> [Text block]:

Switch profiles with /agent <name> or /agent list.


Configuration

File Locations

Config is searched in order (first match wins):

  1. ./ai-agent.yaml (project-local)
  2. ~/.config/ai-agent/config.yaml (user-global)

Annotated Example

ollama:
  model: "qwen3.5:2b"               # Default model
  base_url: "http://localhost:11434"  # Ollama API endpoint
  num_ctx: 262144                     # Context window size

# Skills directory (default: ~/.config/ai-agent/skills/)
# skills_dir: "/path/to/custom/skills"

# MCP tool servers
servers:
  # STDIO transport (default)
  - name: noted
    command: noted
    args: [mcp]

  # SSE transport
  # - name: remote-server
  #   transport: sse
  #   url: "http://localhost:8811"

  # Streamable HTTP transport
  # - name: streamable-server
  #   transport: streamable-http
  #   url: "http://localhost:8812/mcp"

> [Recorded data]:
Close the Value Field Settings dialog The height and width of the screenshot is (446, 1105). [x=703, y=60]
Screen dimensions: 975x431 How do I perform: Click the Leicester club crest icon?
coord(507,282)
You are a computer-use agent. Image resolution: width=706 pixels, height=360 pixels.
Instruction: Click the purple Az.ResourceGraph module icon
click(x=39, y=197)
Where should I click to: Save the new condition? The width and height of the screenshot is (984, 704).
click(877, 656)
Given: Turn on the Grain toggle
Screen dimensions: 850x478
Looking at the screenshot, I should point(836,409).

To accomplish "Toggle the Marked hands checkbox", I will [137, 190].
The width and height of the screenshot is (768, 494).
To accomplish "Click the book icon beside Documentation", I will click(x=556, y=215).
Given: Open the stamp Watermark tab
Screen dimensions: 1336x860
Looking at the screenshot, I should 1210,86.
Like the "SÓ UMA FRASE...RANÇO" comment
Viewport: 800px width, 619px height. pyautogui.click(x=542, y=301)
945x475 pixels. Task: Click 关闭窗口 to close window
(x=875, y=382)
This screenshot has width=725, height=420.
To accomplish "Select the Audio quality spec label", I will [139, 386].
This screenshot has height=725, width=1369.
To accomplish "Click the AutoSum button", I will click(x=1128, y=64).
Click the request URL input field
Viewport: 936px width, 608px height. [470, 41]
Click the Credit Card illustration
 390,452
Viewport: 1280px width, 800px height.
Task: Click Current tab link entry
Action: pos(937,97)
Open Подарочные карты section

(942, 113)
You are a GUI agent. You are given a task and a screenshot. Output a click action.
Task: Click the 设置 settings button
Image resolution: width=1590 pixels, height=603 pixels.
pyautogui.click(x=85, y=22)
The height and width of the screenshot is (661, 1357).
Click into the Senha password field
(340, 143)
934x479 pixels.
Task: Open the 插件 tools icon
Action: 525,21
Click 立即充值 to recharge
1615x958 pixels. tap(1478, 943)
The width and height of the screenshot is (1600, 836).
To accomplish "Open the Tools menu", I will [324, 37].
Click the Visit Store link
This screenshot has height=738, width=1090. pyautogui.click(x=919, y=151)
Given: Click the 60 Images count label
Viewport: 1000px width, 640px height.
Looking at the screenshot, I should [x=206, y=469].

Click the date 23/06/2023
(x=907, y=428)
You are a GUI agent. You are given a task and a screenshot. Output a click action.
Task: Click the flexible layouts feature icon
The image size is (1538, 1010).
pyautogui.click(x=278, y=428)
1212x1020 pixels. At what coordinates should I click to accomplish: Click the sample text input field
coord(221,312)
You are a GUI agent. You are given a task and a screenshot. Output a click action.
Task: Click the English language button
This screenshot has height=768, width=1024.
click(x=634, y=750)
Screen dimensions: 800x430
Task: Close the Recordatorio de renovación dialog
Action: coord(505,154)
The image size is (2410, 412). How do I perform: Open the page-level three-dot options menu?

> [Exercise prompt]: In the configuration text, which config file is searched first?

> [Output of the exercise]: ./ai-agent.yaml, the project-local file.